▶ _Task directions_:
Please give an exact copy of every line from the one holding "Image resolution: width=172, height=2576." through the final line of the records below.

▶ _Extracted entries_:
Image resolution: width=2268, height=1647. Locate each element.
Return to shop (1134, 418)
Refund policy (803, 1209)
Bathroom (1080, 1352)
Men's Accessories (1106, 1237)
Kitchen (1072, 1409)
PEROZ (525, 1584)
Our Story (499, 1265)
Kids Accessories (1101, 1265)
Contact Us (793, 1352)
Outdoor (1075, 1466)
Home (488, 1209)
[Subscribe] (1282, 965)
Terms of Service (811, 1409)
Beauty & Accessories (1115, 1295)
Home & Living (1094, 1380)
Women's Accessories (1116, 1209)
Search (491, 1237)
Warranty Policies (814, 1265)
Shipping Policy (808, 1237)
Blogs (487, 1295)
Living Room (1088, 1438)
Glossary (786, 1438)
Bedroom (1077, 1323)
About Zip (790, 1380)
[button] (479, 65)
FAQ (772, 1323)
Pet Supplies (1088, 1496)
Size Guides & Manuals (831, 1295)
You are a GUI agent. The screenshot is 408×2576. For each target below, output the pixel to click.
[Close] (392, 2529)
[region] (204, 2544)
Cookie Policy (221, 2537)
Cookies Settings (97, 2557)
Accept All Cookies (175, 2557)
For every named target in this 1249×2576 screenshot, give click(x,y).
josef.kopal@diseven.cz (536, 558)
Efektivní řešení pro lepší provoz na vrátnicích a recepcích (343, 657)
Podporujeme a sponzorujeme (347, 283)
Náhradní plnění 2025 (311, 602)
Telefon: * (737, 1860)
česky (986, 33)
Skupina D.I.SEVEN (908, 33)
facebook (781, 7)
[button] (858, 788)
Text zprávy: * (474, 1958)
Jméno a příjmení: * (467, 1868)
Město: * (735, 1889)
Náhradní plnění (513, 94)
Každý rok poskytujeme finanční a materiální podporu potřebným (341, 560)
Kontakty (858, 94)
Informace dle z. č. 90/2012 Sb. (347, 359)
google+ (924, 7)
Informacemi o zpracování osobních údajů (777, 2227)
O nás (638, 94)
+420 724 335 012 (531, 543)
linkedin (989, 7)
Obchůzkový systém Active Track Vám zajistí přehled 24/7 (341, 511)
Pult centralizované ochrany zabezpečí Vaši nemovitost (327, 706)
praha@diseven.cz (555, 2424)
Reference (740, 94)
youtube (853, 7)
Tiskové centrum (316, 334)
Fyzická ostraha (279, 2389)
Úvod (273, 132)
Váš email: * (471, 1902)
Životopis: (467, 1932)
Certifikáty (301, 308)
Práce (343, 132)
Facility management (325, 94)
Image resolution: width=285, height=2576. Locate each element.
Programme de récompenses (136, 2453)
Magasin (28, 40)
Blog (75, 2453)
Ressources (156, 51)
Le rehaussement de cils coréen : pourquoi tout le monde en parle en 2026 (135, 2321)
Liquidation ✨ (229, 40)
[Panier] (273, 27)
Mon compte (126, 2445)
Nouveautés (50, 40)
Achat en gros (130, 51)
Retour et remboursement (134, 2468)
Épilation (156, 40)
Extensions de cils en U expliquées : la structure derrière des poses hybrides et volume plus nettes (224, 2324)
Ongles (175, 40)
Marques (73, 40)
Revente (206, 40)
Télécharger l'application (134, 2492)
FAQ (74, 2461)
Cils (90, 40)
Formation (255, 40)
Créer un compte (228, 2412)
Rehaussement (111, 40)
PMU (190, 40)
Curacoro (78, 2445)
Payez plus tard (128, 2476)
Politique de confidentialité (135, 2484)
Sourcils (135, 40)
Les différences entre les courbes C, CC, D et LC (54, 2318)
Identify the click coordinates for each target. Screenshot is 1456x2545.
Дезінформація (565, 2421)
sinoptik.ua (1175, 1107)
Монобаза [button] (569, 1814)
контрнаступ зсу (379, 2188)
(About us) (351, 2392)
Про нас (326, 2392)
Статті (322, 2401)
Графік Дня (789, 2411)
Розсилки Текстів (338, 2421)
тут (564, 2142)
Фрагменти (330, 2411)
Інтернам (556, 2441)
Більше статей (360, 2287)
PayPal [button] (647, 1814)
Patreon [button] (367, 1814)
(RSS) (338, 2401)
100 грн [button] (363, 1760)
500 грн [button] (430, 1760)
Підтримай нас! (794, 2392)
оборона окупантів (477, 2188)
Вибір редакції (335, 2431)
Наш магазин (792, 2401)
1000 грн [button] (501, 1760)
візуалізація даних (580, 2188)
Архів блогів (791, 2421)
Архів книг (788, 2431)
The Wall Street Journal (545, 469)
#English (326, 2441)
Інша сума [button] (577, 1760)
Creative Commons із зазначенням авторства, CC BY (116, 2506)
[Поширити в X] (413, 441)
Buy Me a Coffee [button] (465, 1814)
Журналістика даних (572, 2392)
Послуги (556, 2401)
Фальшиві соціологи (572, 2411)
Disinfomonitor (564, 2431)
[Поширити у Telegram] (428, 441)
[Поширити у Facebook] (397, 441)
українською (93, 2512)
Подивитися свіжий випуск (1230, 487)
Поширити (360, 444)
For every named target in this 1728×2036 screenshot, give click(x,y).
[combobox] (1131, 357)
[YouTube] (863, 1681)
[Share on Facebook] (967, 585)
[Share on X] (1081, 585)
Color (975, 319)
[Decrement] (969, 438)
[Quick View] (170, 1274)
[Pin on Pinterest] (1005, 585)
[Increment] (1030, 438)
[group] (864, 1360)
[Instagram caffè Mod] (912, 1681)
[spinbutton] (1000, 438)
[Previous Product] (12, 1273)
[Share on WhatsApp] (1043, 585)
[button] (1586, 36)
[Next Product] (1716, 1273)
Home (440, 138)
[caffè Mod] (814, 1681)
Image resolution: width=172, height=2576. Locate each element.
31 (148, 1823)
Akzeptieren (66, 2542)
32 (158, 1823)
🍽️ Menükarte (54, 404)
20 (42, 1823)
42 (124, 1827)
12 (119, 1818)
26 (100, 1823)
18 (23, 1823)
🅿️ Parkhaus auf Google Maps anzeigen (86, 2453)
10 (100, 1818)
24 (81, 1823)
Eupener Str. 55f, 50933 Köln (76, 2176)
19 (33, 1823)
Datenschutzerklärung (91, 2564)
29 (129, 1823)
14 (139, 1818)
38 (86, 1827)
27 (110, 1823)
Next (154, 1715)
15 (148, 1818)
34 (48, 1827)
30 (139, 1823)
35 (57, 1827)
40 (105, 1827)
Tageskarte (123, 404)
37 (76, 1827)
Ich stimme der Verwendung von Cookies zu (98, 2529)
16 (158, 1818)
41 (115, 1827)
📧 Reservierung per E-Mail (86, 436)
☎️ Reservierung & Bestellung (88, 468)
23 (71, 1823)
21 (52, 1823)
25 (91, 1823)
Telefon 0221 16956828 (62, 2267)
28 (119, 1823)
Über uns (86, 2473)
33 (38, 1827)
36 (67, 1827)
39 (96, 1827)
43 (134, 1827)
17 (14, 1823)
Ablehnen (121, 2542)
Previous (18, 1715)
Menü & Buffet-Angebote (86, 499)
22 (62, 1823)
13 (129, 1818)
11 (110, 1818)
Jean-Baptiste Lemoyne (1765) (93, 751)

▶ _Result of the task_:
Image resolution: width=172, height=2576. Locate each element.
31 (148, 1823)
Akzeptieren (66, 2542)
32 (158, 1823)
🍽️ Menükarte (54, 404)
20 (42, 1823)
42 (124, 1827)
12 (119, 1818)
26 (100, 1823)
18 (23, 1823)
🅿️ Parkhaus auf Google Maps anzeigen (86, 2453)
10 (100, 1818)
24 (81, 1823)
Eupener Str. 55f, 50933 Köln (76, 2176)
19 (33, 1823)
Datenschutzerklärung (91, 2564)
29 (129, 1823)
14 (139, 1818)
38 (86, 1827)
27 (110, 1823)
Next (154, 1715)
15 (148, 1818)
34 (48, 1827)
30 (139, 1823)
35 (57, 1827)
40 (105, 1827)
Tageskarte (123, 404)
37 (76, 1827)
Ich stimme der Verwendung von Cookies zu (98, 2529)
16 (158, 1818)
41 (115, 1827)
📧 Reservierung per E-Mail (86, 436)
☎️ Reservierung & Bestellung (88, 468)
23 (71, 1823)
21 (52, 1823)
25 (91, 1823)
Telefon 0221 16956828 (62, 2267)
28 (119, 1823)
Über uns (86, 2473)
33 (38, 1827)
36 (67, 1827)
39 (96, 1827)
43 (134, 1827)
17 (14, 1823)
Ablehnen (121, 2542)
Previous (18, 1715)
Menü & Buffet-Angebote (86, 499)
22 (62, 1823)
13 (129, 1818)
11 (110, 1818)
Jean-Baptiste Lemoyne (1765) (93, 751)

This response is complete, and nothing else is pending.